== What is required ==
Write out again the lines from the line with "Click inside the Search field" up to and including the line with "Given: Toggle Auto Update at bottom right", exactly as they stand below, and skip any picture.

═════ Source information

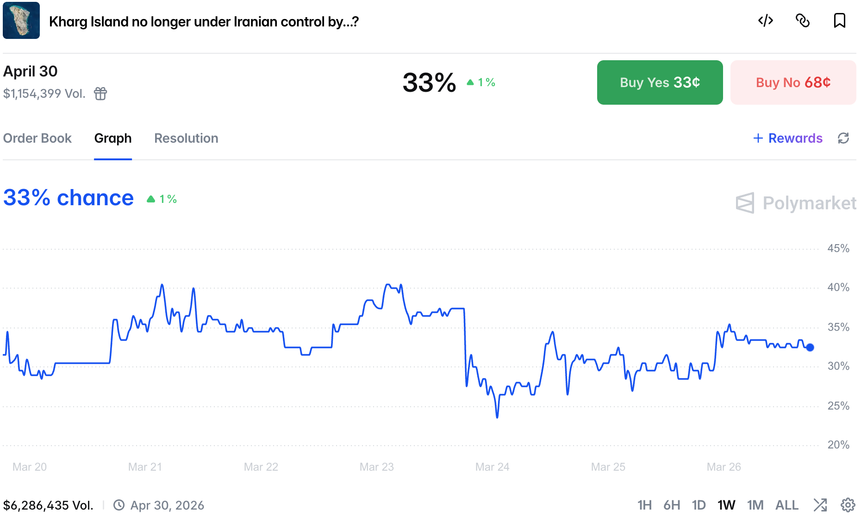
Task: Click the + Rewards link
Action: [788, 138]
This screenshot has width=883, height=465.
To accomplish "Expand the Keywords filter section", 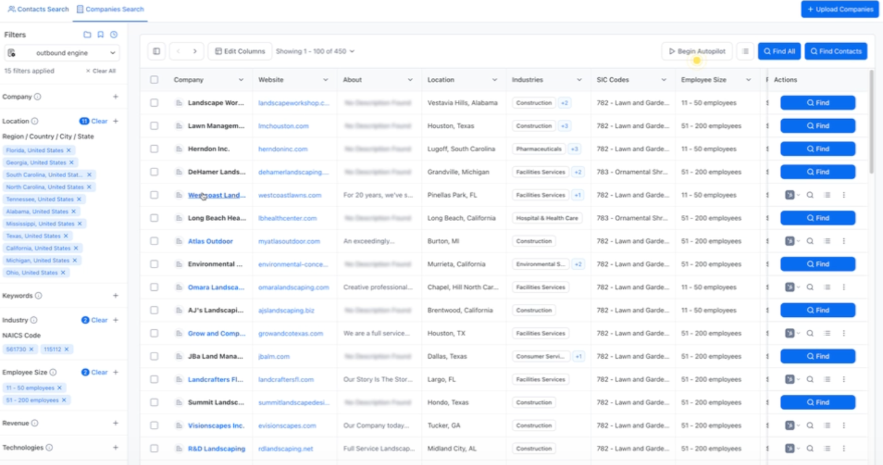I will [x=115, y=296].
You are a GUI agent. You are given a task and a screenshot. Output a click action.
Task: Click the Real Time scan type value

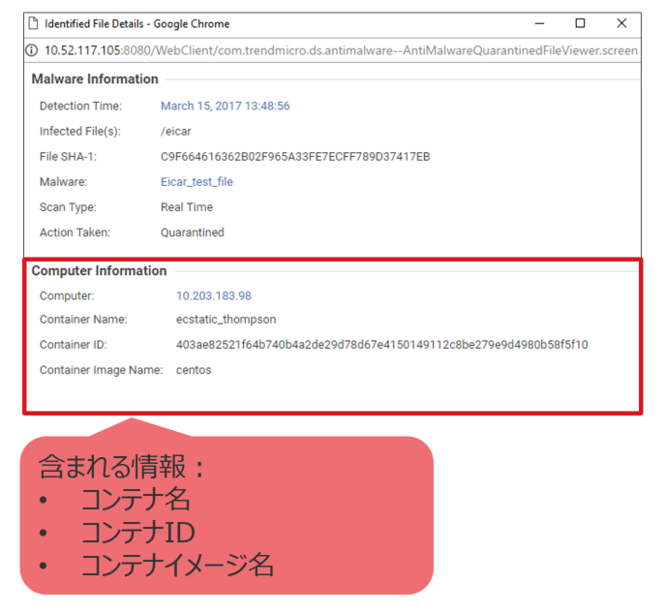point(187,207)
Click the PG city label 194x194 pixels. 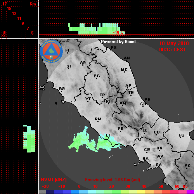[97, 76]
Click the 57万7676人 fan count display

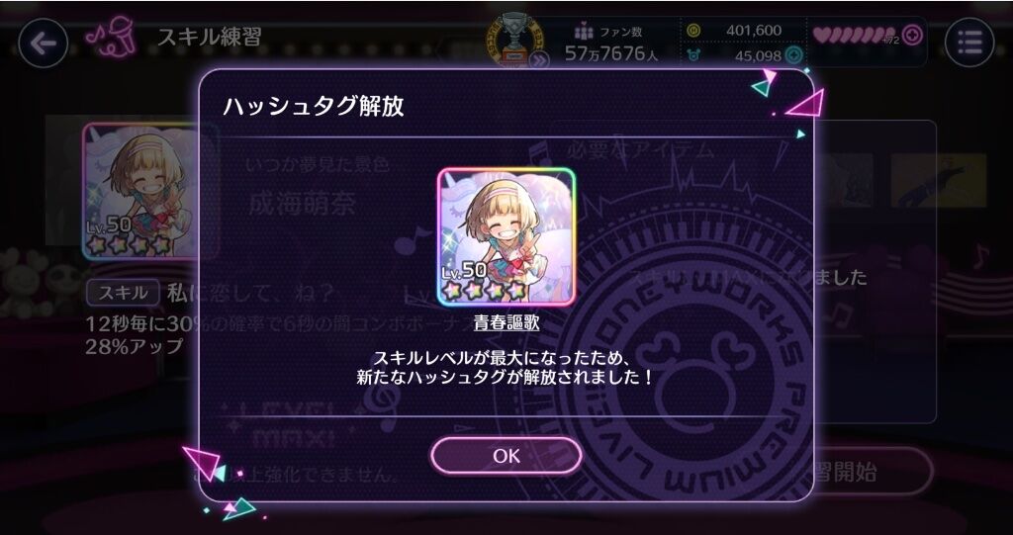click(611, 53)
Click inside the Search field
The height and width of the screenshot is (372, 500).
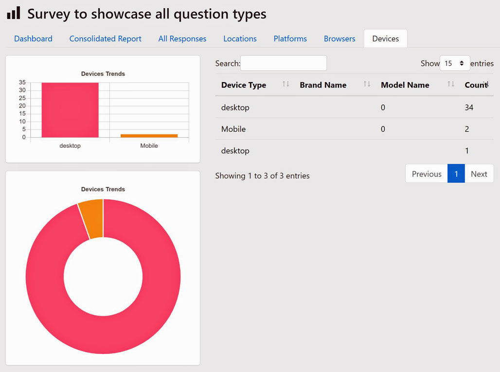(x=284, y=63)
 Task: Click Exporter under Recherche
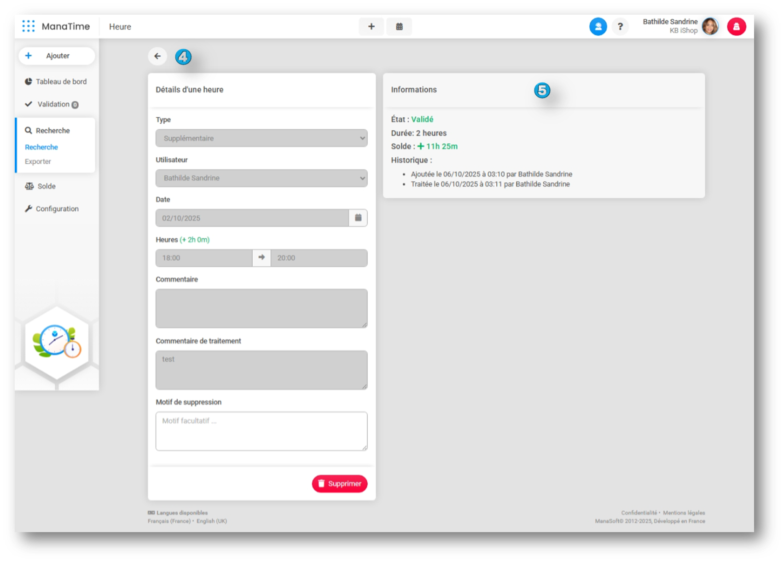tap(38, 161)
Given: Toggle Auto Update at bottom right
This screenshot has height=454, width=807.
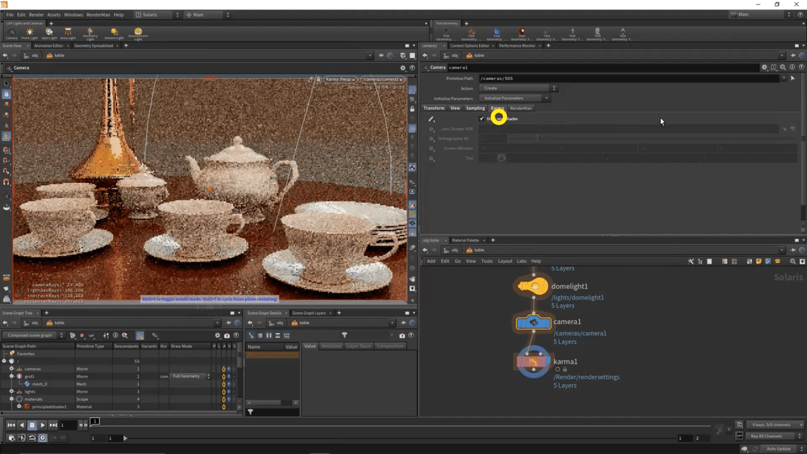Looking at the screenshot, I should click(779, 449).
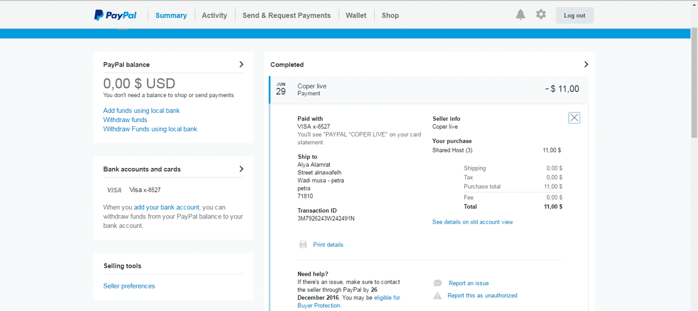The height and width of the screenshot is (311, 698).
Task: Click the Report an issue speech bubble icon
Action: coord(437,283)
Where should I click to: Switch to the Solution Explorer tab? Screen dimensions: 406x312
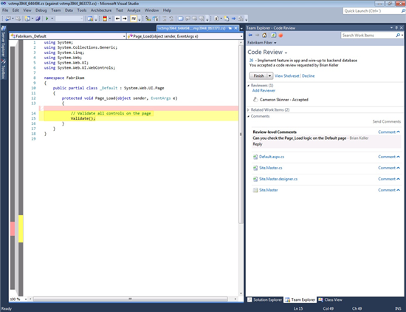(x=264, y=299)
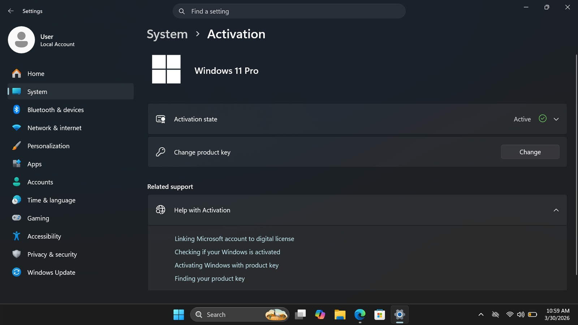
Task: Click the Find a setting search box
Action: click(x=289, y=11)
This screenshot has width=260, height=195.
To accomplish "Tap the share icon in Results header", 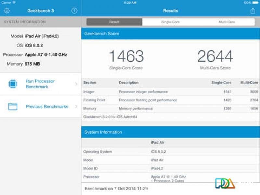I will pos(253,11).
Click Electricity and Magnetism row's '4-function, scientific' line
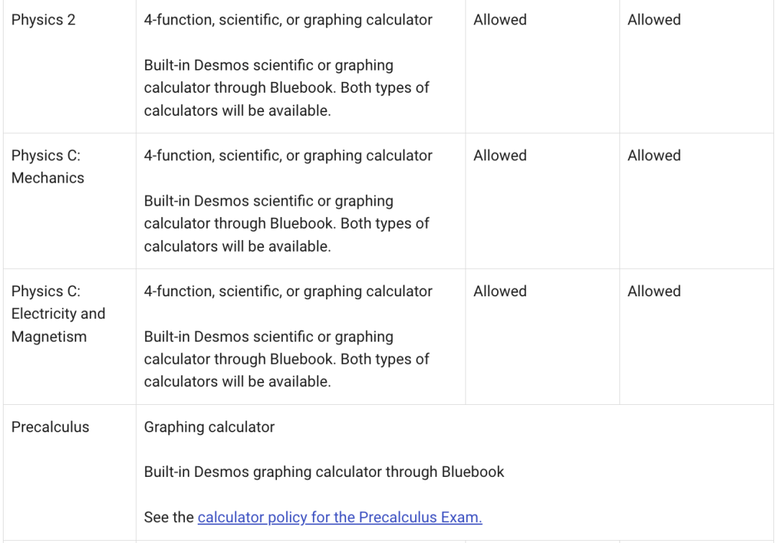777x543 pixels. pyautogui.click(x=288, y=291)
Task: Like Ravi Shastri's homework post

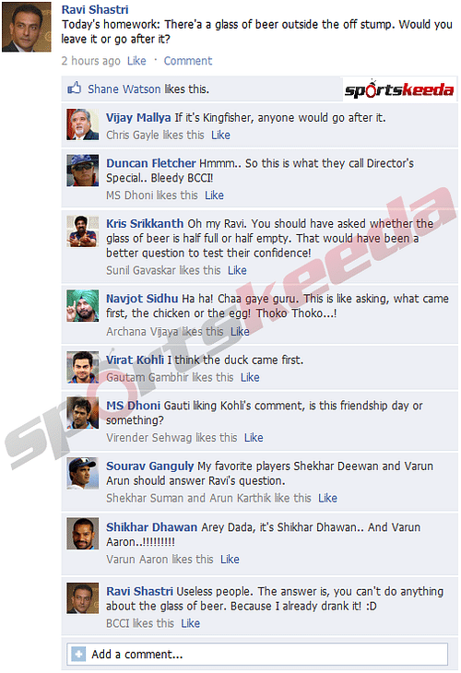Action: tap(136, 61)
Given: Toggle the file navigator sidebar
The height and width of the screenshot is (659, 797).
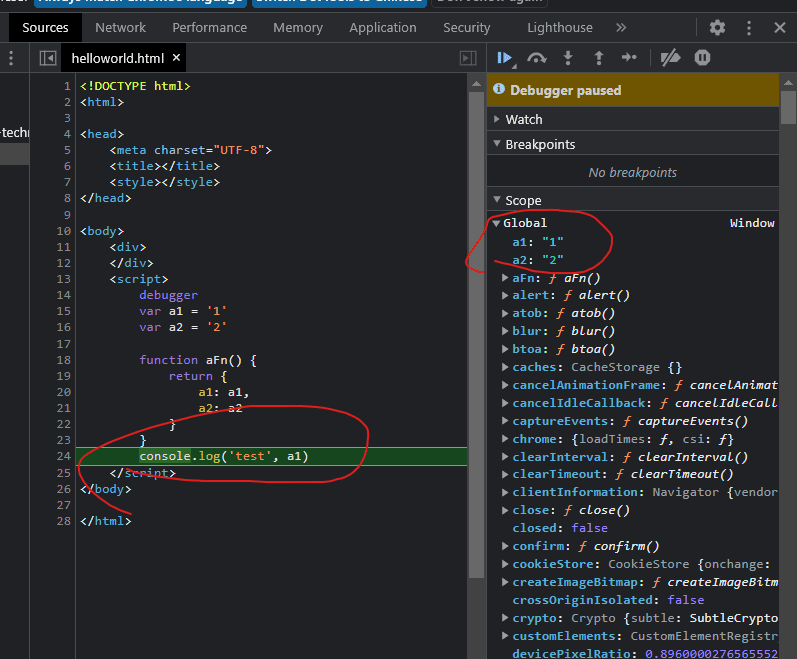Looking at the screenshot, I should pyautogui.click(x=47, y=59).
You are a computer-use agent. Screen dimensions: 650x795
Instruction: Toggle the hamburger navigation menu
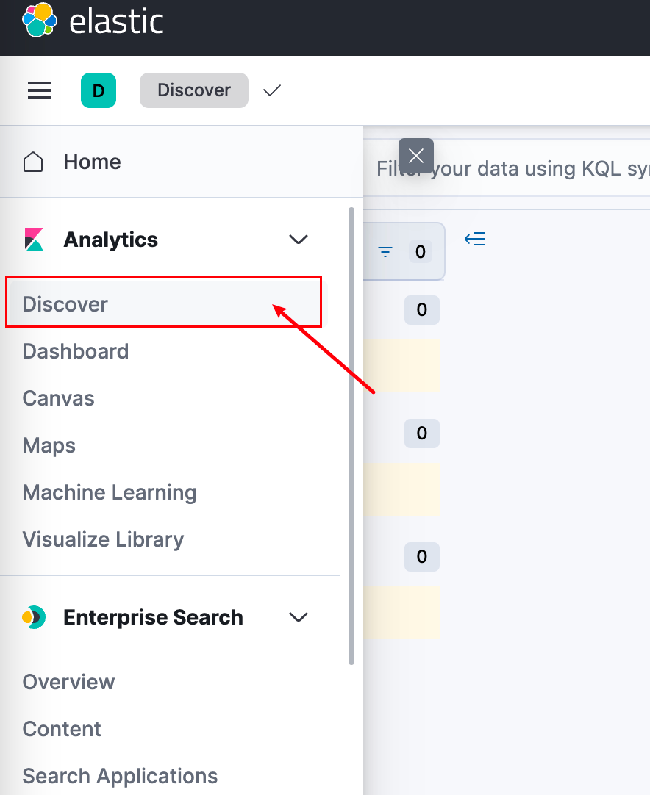tap(40, 90)
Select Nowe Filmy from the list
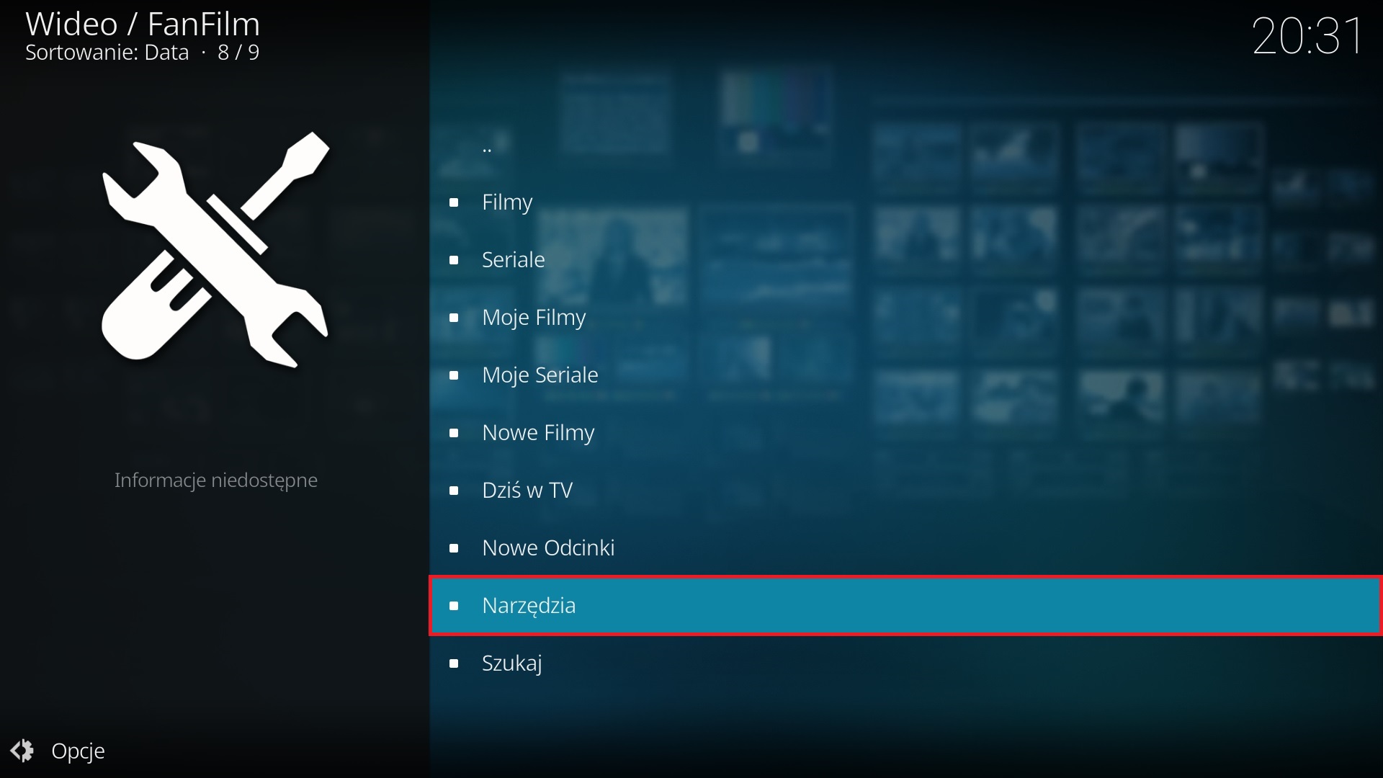This screenshot has width=1383, height=778. 537,432
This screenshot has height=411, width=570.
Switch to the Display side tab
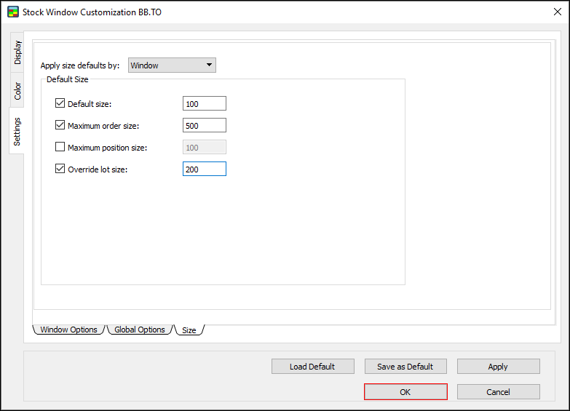[x=17, y=52]
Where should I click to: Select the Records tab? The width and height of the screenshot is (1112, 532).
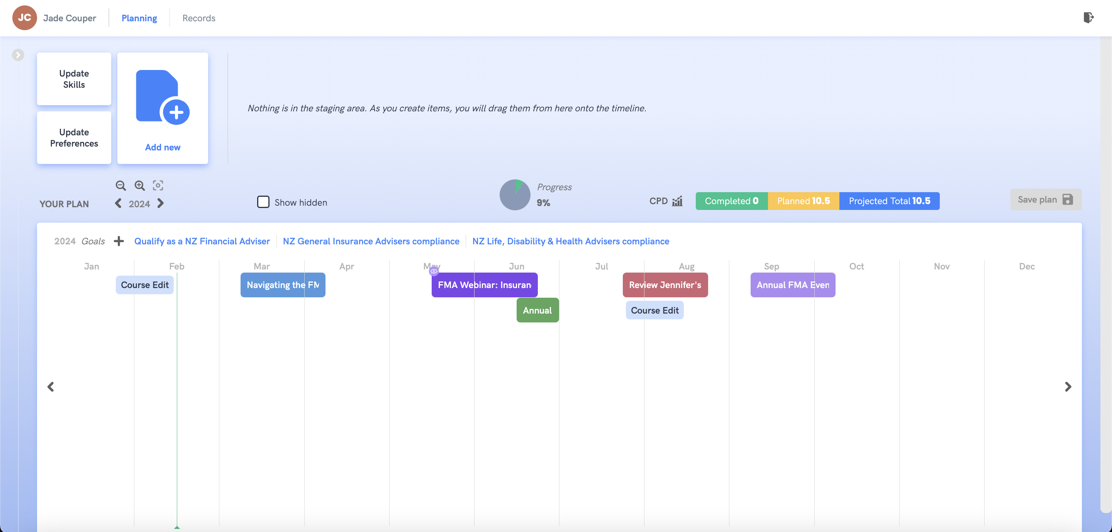[x=199, y=18]
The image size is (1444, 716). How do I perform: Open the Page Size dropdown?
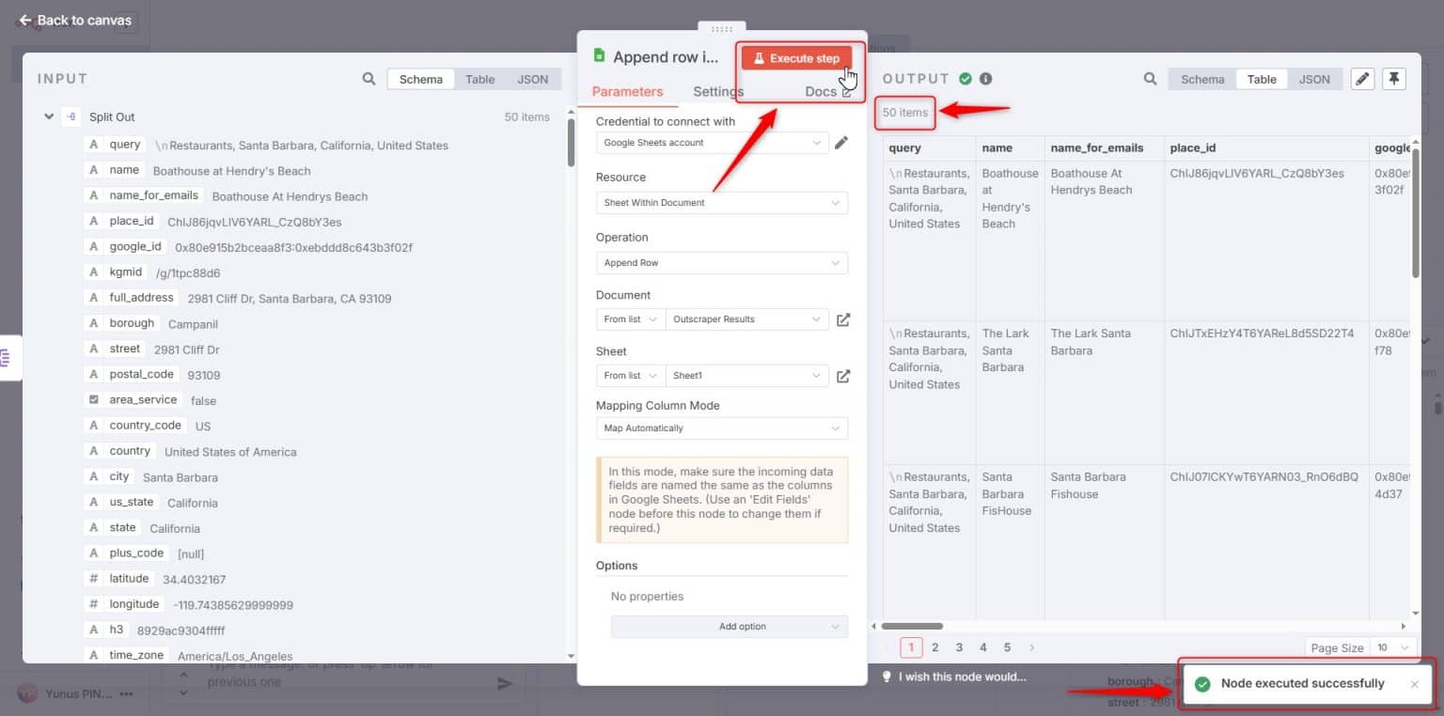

══════════

== Final answer ==
Click inside the Search field
The height and width of the screenshot is (372, 500).
(x=284, y=63)
 Task: Click Exporter under Recherche
tap(38, 161)
Given: Toggle Auto Update at bottom right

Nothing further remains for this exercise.